Selected text
○ ○ ○ ○ ○ ○ ○

8 people died in B-52 bomber crash at US Air Force base in Southern California, officials say
Eight killed in B-52 bomber crash at Southern California Air Force base

By  CHRISTOPHER WEBER and KONSTANTIN TOROPINTuesday June 16, 2026

A B-52 bomber plunged from the sky moments after taking off from a U.S. Air Force base in Southern California’s Mojave Desert on Monday, erupting in flames and killing all eight people on board, military officials said.

By the time aerial footage captured the scene, little remained of the aircraft, which went down at about 11:20 a.m. during a routine test mission at Edwards Air Force Base, north of Los Angeles. A broad stretch of scorched desert near the runway was cloaked in black smoke, with emergency vehicles gathered nearby.

Those aboard the B-52 included government contractors and uniformed military personnel. Boeing, the aircraft manufacturer, said Monday evening that two of its employees were among the dead.

After reviewing crash footage, officials concluded that no one could have survived, Col. James Hayes, deputy commander for the 412th Test Wing at Edwards, said during a news conference.

“We lost eight great Americans,” Hayes said, adding that authorities were in the process of notifying their families.

The cause was not immediately known, and Hayes said the investigation could take as long as six months. He said the aircraft had been supporting the “radar modernization program.”

The Boeing B-52 Stratofortress, a long-range bomber that entered service in 1955, was built to carry conventional and nuclear weapons. Over the decades, it has seen action in conflicts involving the U.S. military from Vietnam to Iran.

○ ○ ○ ○ ○ ○ ○

Extracted records
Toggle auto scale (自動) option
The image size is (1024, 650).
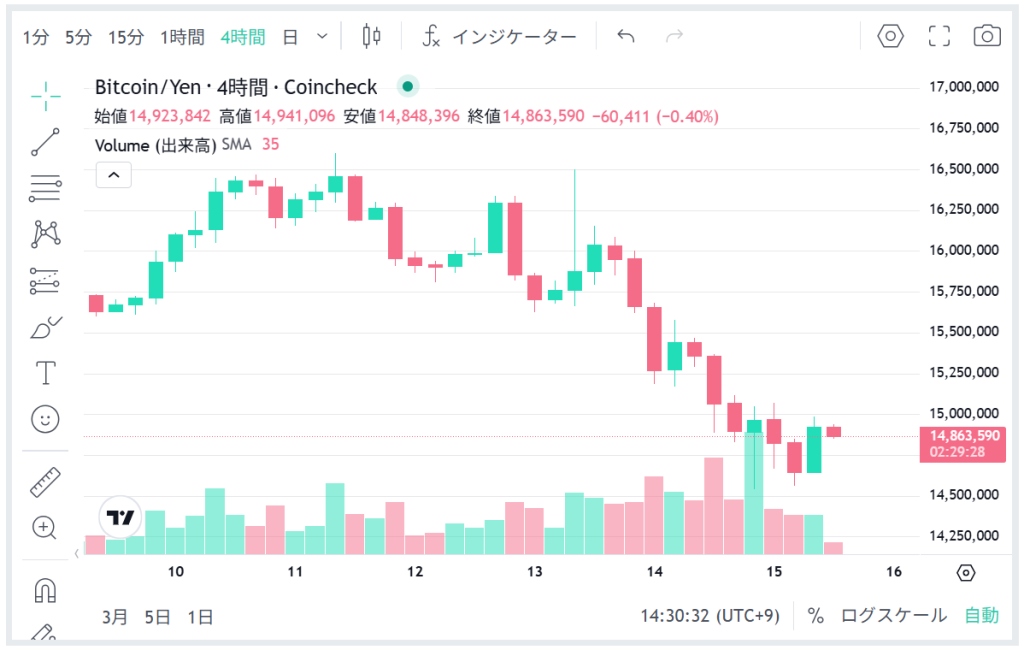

○ ○ ○ ○ ○ ○ ○

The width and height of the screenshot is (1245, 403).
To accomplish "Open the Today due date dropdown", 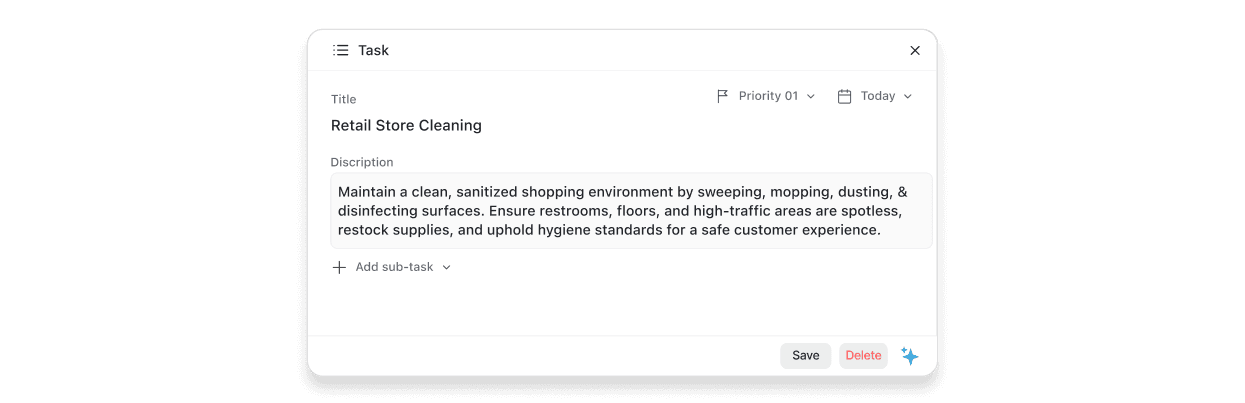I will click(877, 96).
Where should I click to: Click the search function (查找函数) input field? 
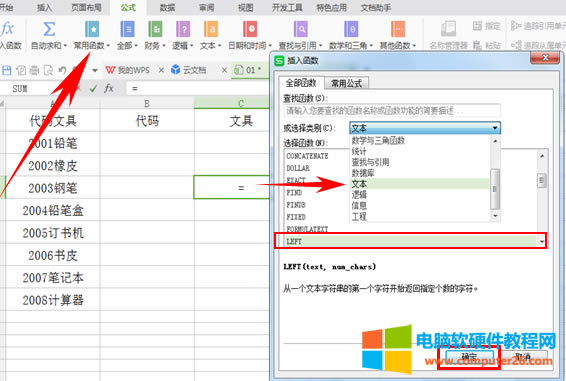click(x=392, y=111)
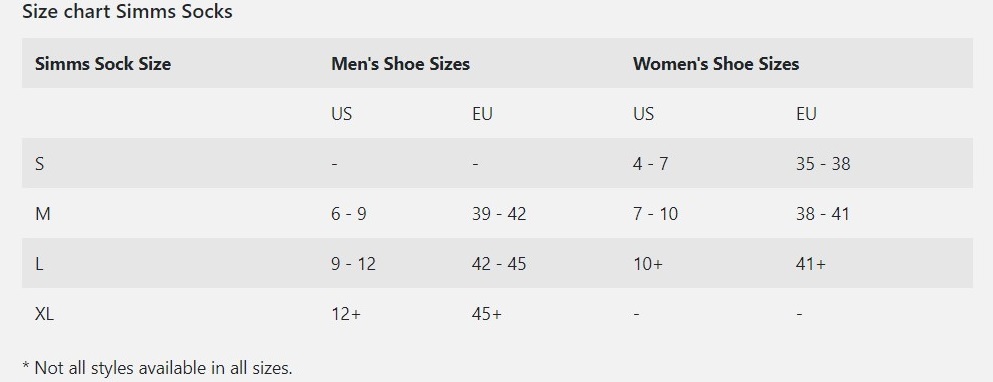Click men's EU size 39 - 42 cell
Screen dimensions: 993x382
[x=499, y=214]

○ ○ ○ ○ ○ ○ ○

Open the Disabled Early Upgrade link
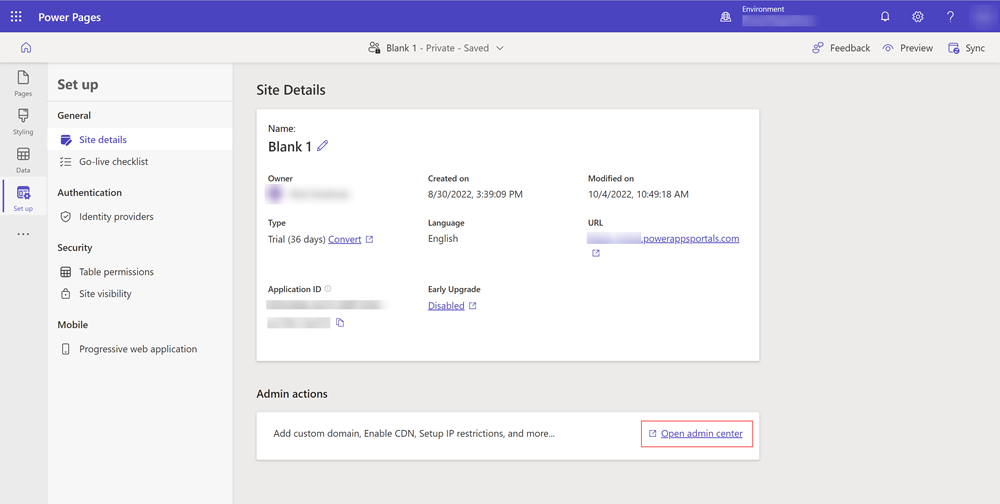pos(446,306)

○ ○ ○ ○ ○ ○ ○

Stated goal A
Print the passage of the B-52 crash article that opens with the words containing "8 people died" and closes with "military officials said.".
Stated goal B
According to the B-52 crash article, how long could the investigation take?
Stated goal C
Continue the B-52 crash article from the point where it stops.

Result A
8 people died in B-52 bomber crash at US Air Force base in Southern California, officials say
Eight killed in B-52 bomber crash at Southern California Air Force base

By  CHRISTOPHER WEBER and KONSTANTIN TOROPINTuesday June 16, 2026

A B-52 bomber plunged from the sky moments after taking off from a U.S. Air Force base in Southern California’s Mojave Desert on Monday, erupting in flames and killing all eight people on board, military officials said.

Result B
As long as six months.

Result C
In 2025, Boeing delivered a B-52 to Edwards fitted with a new, modernized radar system. According to an Air Force news release from that year, a test team was scheduled to conduct ground and flight testing on the aircraft throughout 2026 ahead of a production decision. The upgraded Active Electronically Scanned Array, or AESA, radar replaced the plane’s older system to improve effectiveness. It was not immediately clear whether Monday’s crash involved that same aircraft.

Edwards Air Force Base, about 100 miles (161 km) north of Los Angeles, hosts a major share of the Air Force’s aircraft testing and development work. The 412th Test Wing, which operates the base, carries out developmental testing on Air Force aircraft, weapons systems, software and components before purchase by the service and throughout their service lives.

The sprawling desert installation is also where Air Force test pilot Chuck Yeager broke the sound barrier in 1947, reaching Mach 1.05.

The airfield was shut down for much of Monday, and all incoming aircraft were diverted. By late afternoon, however, it had reopened for people entering the base. Non-commercial visitor passes were suspended as emergency crews worked to extinguish the fire.

It remains too early to know exactly what went wrong.

Air Force Secretary Troy Meink said he was deeply saddened by the deaths.

“We mourn this loss and honor the service of our Airmen, civilians, and contractors who work every day to advance our mission,” he said in a post on X.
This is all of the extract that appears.